Rewrite the lines from the first one up to and including the line with "point(1103,623)", changing "Viewport" to "Screen" and leaving everything else as it is.

━━━━━ DATA EXTRACT ━━━━━

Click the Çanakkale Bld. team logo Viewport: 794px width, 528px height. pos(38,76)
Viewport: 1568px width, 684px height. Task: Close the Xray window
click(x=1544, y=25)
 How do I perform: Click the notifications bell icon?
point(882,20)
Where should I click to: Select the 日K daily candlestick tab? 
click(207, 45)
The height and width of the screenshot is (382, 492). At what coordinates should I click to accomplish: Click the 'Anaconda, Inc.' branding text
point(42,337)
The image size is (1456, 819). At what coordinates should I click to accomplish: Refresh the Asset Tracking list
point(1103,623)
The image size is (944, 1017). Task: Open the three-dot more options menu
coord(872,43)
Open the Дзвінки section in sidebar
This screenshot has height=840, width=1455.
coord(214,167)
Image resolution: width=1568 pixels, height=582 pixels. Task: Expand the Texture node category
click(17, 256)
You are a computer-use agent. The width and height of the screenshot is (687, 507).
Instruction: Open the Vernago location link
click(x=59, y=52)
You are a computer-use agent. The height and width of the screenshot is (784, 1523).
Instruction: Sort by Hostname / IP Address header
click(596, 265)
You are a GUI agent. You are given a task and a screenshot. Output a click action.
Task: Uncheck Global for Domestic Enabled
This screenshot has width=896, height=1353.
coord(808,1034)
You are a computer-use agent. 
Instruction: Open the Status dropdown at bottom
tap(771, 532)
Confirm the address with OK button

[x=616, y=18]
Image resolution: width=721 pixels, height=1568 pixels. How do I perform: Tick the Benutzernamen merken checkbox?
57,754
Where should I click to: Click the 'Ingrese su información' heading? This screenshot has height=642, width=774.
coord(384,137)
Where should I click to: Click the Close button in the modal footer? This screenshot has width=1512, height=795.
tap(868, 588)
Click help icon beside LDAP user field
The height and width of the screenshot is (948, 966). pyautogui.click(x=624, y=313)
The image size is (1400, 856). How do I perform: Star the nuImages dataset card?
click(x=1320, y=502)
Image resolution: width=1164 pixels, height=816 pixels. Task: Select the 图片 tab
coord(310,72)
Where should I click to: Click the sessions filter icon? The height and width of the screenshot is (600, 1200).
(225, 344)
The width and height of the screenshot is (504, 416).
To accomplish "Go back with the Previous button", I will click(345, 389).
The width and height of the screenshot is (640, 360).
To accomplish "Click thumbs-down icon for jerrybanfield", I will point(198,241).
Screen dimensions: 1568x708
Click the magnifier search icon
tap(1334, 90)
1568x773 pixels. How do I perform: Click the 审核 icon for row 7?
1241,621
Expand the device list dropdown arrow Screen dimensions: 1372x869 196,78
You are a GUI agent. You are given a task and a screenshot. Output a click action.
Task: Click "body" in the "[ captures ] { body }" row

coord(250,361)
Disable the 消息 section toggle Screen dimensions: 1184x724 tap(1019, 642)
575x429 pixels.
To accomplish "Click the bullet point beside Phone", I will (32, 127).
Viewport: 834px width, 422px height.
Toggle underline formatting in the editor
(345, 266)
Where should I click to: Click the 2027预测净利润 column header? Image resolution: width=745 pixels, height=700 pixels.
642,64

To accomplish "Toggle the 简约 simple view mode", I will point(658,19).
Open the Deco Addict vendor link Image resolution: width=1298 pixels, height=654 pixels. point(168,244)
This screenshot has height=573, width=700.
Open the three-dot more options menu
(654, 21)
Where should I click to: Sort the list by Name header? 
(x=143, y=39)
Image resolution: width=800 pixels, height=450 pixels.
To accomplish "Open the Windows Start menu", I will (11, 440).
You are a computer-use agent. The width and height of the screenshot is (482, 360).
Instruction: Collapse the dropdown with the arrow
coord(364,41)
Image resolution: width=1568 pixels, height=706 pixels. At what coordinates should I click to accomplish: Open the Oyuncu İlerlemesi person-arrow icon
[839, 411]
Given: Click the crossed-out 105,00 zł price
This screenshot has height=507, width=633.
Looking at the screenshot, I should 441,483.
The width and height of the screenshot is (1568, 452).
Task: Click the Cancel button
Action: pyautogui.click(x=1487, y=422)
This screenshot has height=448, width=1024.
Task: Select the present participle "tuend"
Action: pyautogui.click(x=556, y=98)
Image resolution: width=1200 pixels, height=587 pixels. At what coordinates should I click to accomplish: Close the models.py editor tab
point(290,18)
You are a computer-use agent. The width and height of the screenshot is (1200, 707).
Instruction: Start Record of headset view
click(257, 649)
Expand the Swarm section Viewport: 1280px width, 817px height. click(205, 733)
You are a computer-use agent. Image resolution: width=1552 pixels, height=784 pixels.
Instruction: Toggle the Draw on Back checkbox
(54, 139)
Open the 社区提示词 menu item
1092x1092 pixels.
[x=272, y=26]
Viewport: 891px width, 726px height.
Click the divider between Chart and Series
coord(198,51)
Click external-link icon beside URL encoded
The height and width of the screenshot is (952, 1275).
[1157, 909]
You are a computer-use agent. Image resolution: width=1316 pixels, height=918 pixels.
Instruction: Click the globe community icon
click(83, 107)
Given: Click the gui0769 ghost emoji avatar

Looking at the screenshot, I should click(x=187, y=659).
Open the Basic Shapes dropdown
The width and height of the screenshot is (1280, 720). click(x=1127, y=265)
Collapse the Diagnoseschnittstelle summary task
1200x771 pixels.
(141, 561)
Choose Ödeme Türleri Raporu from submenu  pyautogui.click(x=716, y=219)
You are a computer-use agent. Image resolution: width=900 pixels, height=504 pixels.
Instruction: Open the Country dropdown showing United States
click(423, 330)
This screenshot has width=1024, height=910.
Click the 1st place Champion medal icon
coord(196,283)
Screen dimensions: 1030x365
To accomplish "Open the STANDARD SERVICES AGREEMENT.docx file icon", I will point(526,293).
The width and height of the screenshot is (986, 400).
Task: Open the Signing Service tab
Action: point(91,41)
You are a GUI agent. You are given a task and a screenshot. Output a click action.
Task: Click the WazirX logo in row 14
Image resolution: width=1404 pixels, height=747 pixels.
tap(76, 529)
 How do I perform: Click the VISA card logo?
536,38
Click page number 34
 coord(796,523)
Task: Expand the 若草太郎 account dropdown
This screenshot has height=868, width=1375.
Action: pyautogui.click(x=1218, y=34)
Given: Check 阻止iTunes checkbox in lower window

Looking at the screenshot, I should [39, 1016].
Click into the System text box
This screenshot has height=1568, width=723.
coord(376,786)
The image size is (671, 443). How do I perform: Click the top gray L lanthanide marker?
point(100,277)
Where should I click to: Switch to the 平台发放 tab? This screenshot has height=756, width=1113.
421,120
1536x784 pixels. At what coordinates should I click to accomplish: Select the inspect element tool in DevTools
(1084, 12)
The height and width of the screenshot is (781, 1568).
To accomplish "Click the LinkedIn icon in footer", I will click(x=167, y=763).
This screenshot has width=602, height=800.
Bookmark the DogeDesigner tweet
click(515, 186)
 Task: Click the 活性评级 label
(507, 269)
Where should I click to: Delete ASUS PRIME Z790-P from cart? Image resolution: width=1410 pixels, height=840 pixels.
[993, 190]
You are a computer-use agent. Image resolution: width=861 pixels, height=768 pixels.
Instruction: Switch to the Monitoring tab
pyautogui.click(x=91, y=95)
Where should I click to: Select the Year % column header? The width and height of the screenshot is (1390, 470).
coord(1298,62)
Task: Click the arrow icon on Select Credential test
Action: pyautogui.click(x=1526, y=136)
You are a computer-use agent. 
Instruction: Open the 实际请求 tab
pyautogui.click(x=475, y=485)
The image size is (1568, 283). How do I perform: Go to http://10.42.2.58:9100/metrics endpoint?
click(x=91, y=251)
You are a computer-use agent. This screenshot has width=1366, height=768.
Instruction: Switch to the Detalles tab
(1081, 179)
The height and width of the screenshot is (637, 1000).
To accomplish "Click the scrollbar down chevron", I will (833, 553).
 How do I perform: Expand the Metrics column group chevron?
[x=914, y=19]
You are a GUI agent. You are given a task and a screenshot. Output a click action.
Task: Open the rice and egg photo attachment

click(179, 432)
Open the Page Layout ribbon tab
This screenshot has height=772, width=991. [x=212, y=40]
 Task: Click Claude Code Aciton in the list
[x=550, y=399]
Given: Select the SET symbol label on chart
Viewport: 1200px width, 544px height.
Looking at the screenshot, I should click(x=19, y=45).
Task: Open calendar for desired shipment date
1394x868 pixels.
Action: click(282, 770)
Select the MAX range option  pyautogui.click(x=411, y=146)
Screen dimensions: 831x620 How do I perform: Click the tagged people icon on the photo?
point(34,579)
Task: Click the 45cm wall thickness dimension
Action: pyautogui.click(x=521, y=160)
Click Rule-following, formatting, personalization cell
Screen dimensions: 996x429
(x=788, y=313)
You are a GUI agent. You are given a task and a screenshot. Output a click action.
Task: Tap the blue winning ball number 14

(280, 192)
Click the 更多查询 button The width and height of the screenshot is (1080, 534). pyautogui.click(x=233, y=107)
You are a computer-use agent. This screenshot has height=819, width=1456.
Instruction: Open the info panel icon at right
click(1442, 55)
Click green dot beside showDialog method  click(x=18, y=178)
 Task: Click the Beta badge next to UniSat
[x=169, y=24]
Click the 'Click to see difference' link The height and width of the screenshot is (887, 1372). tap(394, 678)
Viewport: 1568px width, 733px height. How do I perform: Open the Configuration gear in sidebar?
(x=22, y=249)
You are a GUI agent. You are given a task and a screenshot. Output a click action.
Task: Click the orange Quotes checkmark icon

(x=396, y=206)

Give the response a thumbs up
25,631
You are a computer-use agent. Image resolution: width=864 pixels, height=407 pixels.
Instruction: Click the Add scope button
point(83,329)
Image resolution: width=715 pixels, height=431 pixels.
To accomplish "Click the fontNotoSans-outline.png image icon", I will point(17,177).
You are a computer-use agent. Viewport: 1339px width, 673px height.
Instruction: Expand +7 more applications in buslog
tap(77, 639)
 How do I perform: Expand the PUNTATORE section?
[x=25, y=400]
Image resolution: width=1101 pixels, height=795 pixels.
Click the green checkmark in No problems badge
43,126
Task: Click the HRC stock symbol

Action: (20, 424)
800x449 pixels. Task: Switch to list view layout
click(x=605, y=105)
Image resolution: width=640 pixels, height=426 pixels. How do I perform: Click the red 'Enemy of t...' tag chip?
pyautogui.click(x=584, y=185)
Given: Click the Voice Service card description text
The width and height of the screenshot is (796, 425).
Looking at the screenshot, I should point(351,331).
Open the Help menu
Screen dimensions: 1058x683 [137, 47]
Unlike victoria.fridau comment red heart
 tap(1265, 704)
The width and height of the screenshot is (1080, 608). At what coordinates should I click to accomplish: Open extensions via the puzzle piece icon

━━━━━

EXERCISE ANSWER.
Click the Çanakkale Bld. team logo Screen: 794px width, 528px height. pos(38,76)
Screen: 1568px width, 684px height. Task: Close the Xray window
click(x=1544, y=25)
 How do I perform: Click the notifications bell icon?
point(882,20)
Where should I click to: Select the 日K daily candlestick tab? 
click(207, 45)
The height and width of the screenshot is (382, 492). At what coordinates should I click to accomplish: Click the 'Anaconda, Inc.' branding text
point(42,337)
The image size is (1456, 819). At what coordinates should I click to accomplish: Refresh the Asset Tracking list
point(1103,623)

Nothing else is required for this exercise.